Par ailleurs, l’AACC a rappelé aux diplomates américains que la FCPA devrait s’appliquer à l’encontre de tout ressortissant américain, et ce, en tout lieu et à tout moment, sans que «des intérêts bilatéraux», cite le document, ne puissent être mis en avant pour empêcher cette application. L’AACC cite à ce titre un précédent, aux conséquences préjudiciables pour l’Algérie, qui concerne le flou entretenu par le gouvernement britannique quant à l’extradition d’Abdelmoumen Khalifa. Les responsables de l’ambassade américaine en Algérie ont, pour leur part, confirmé que la «Foreign Corrupt Practice Act» s’appliquait de manière ferme à Chakib Khelil, en sa qualité de ressortissant américain.

L’Association que chapeaute Djilali Hadjadj a laissé entendre aux diplomates américains que l’opinion publique en Algérie est convaincue que le gouvernement de Barack Obama protège Chakib Khelil et qu’il appartenait au gouvernement américain de prouver le contraire.
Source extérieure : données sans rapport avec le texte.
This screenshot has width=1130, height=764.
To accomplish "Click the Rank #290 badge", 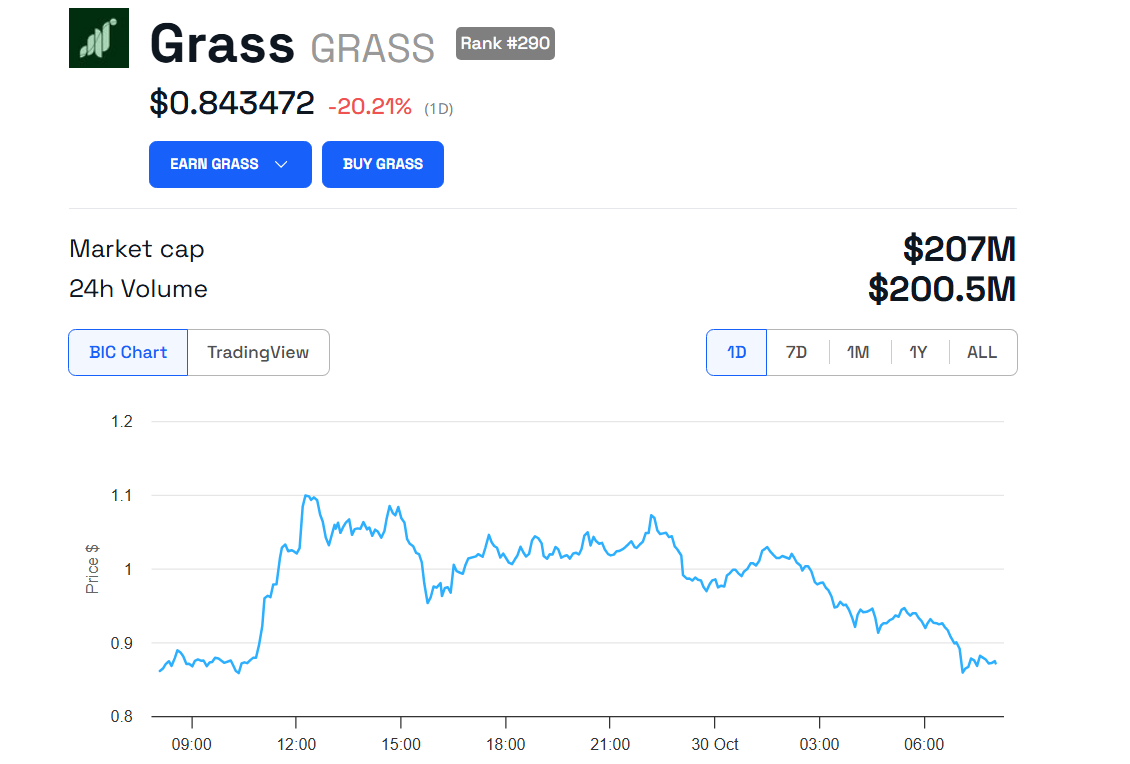I will 505,44.
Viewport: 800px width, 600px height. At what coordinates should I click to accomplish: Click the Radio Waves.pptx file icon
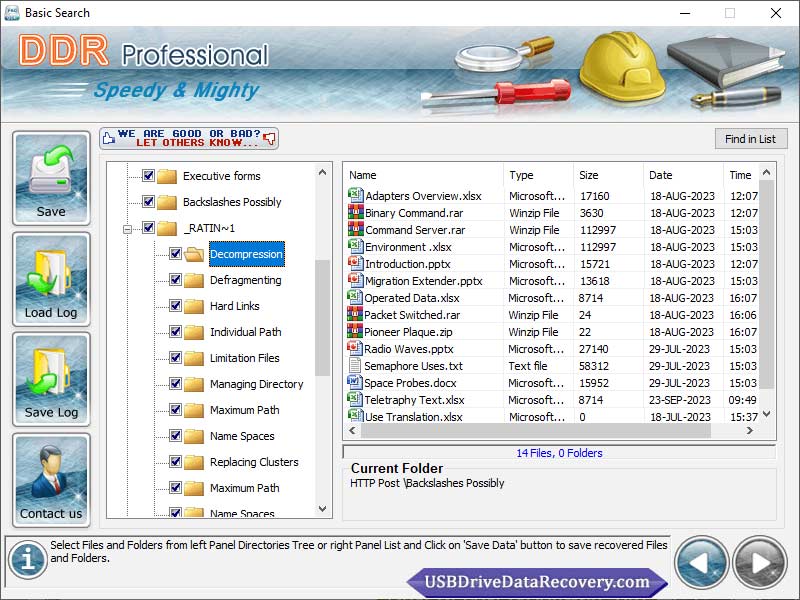[355, 349]
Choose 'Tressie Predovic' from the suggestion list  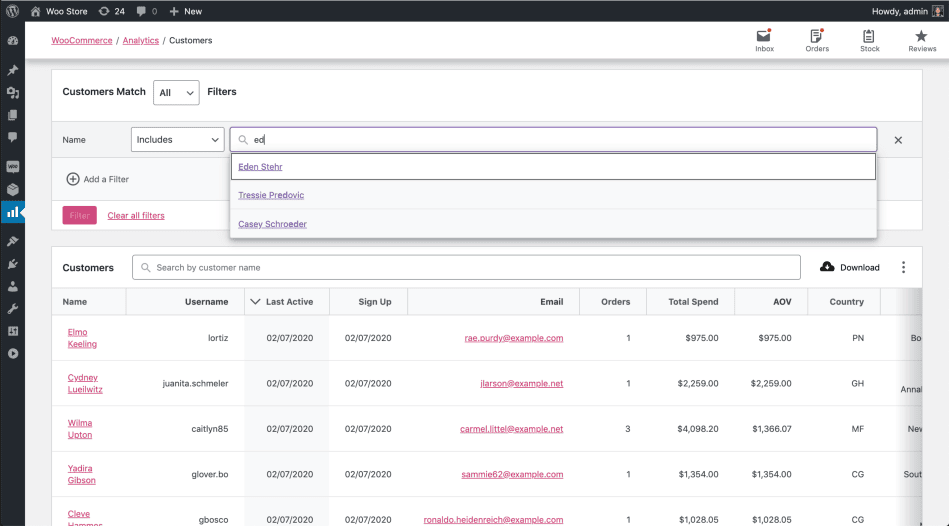pos(271,195)
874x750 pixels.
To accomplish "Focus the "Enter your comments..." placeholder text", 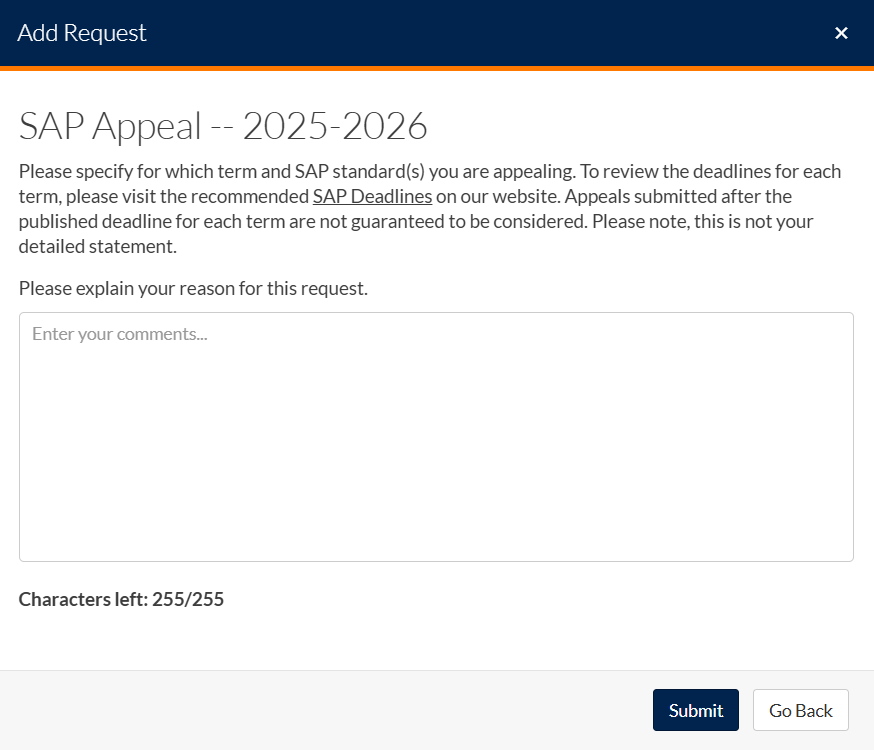I will click(120, 334).
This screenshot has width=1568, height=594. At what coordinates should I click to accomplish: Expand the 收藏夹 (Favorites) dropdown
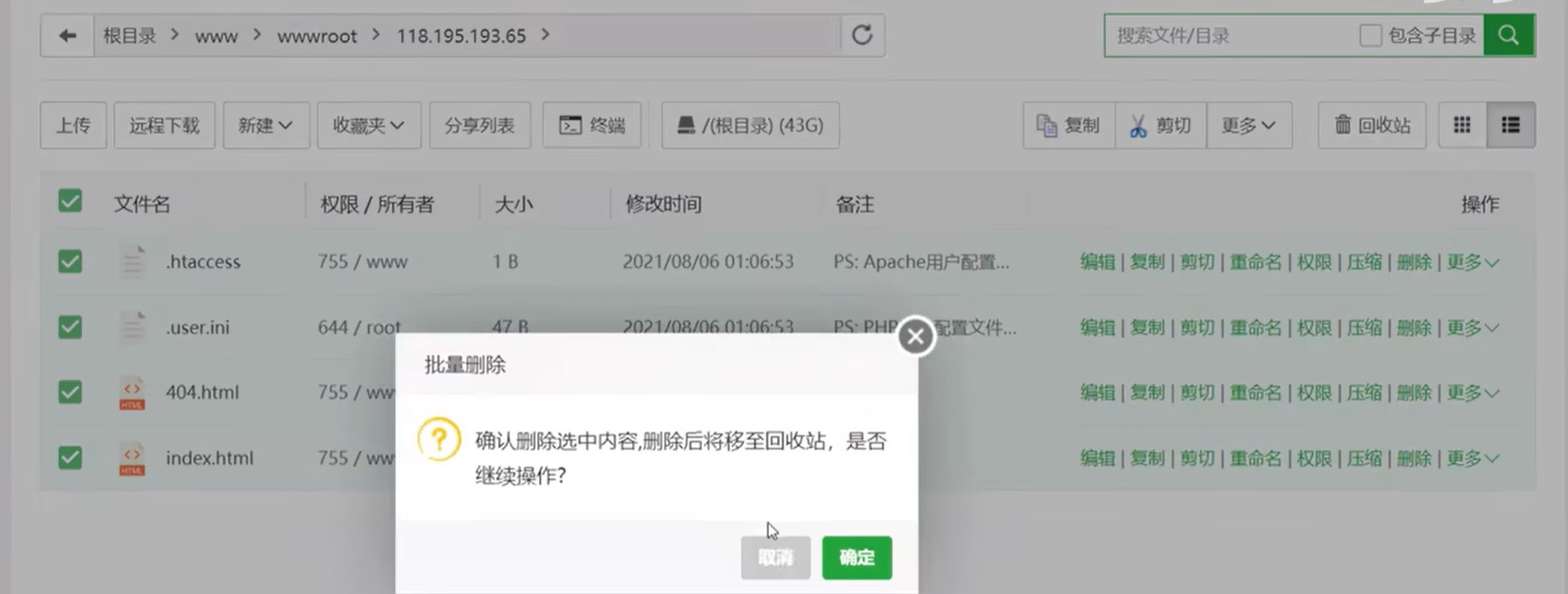[369, 125]
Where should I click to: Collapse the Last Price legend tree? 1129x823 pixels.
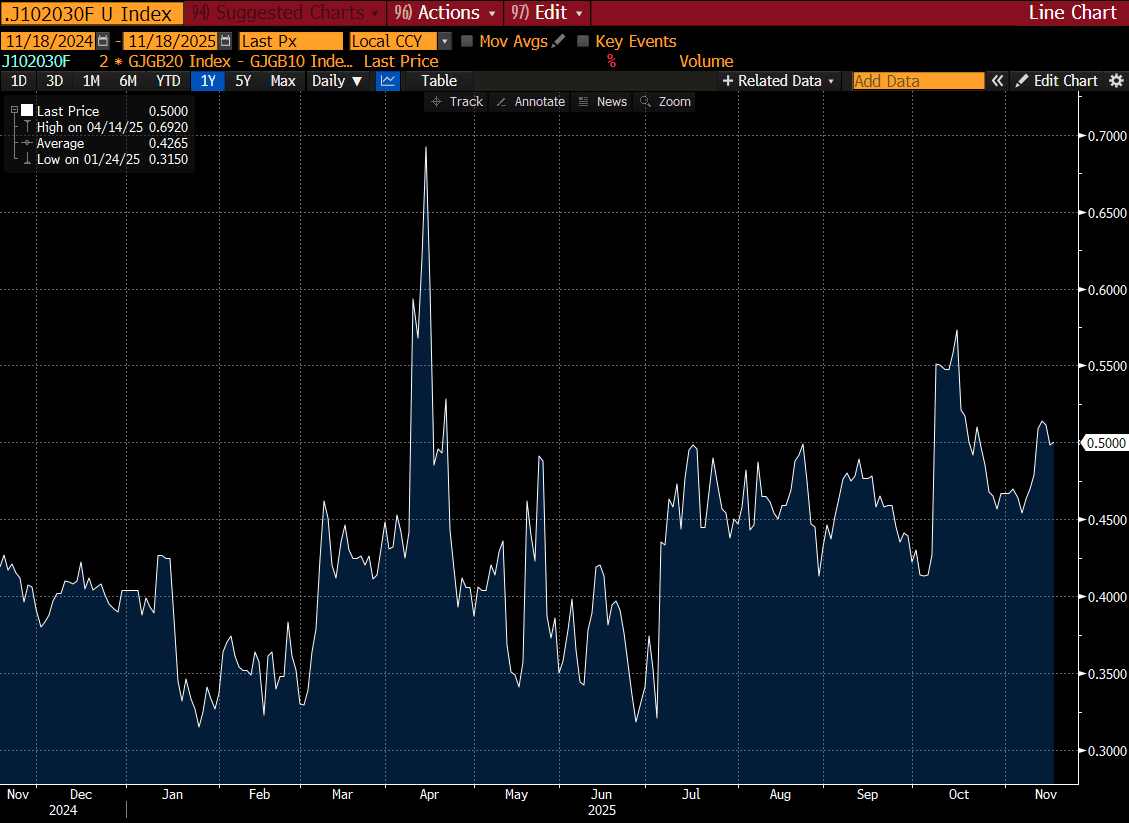[x=14, y=110]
L’AACC a, d’ailleurs, fait état de plusieurs exemples récents où le ministère américain de la Justice avait agi promptement à l’encontre de dirigeants étrangers corrompus ayant des biens mal acquis aux USA ou contre des chefs d’entreprises impliqués dans des cas de corruption avérés, un peu partout à travers le monde.

Le cas Amar Ghoul

L’association ajoute que, lors de cette rencontre, une diplomate a posé la question suivante : «Et le cas Amar Ghoul ?». Une demande sous-entendant son implication ou pas dans des affaires de corruption, dont celle de l’énorme scandale de l’autoroute Est-Ouest, et si oui, comment et pourquoi échapperait-il à la justice ?

A cette question, la réponse de l’AACC a été sans détour, cette dernière s’étant déjà prononcée publiquement et à plusieurs reprises sur le cas Amar Ghoul. L’Association a notamment rappelé que lorsque Amar Ghoul était ministre de la Pêche et des Ressources halieutiques, entre 1999 et 2002, elle avait publié une enquête sur la corruption dans la gestion de la pêche au thon, enquête d’ailleurs intitulée «Un Ghoul en cache un autre».

L’AACC avait demandé à ce que la justice ouvre une enquête, mais sa requête était restée sans suite alors que les faits étaient accablants. «Plus grave encore, au lieu d’être démis de ses fonctions, Amar Ghoul fut promu ministre des Travaux publics et il resta malgré l’éclatement de l’affaire dite de l’autoroute Est-Ouest, en 2010, affaire, d’ailleurs, toujours pendante devant la justice», souligne le document.

L’AACC considère qu’à partir du moment où un nombre importants de hauts fonctionnaires de ce ministère et de l’Agence nationale des autoroutes sont poursuivis en justice, et dans l’hypothèse la plus favorable, à savoir la mauvaise gestion et l’incompétence, Amar Ghoul aurait dû de lui-même quitter le gouvernement.

Enfin, l’Association rappelle «qu’il y a une justice à plusieurs vitesses», ce qui a été confirmé notamment lors de l’instruction et jugement de l’affaire Khalifa, où certains ont été accablés et d’autres protégés, en l’occurrence des ministres en exercice, ou lors du traitement des affaires des ex-walis de Blida ou de Tarf, avec, pour le premier, une «protection» au niveau de la Cour suprême et, pour le second, une condamnation à la prison ferme.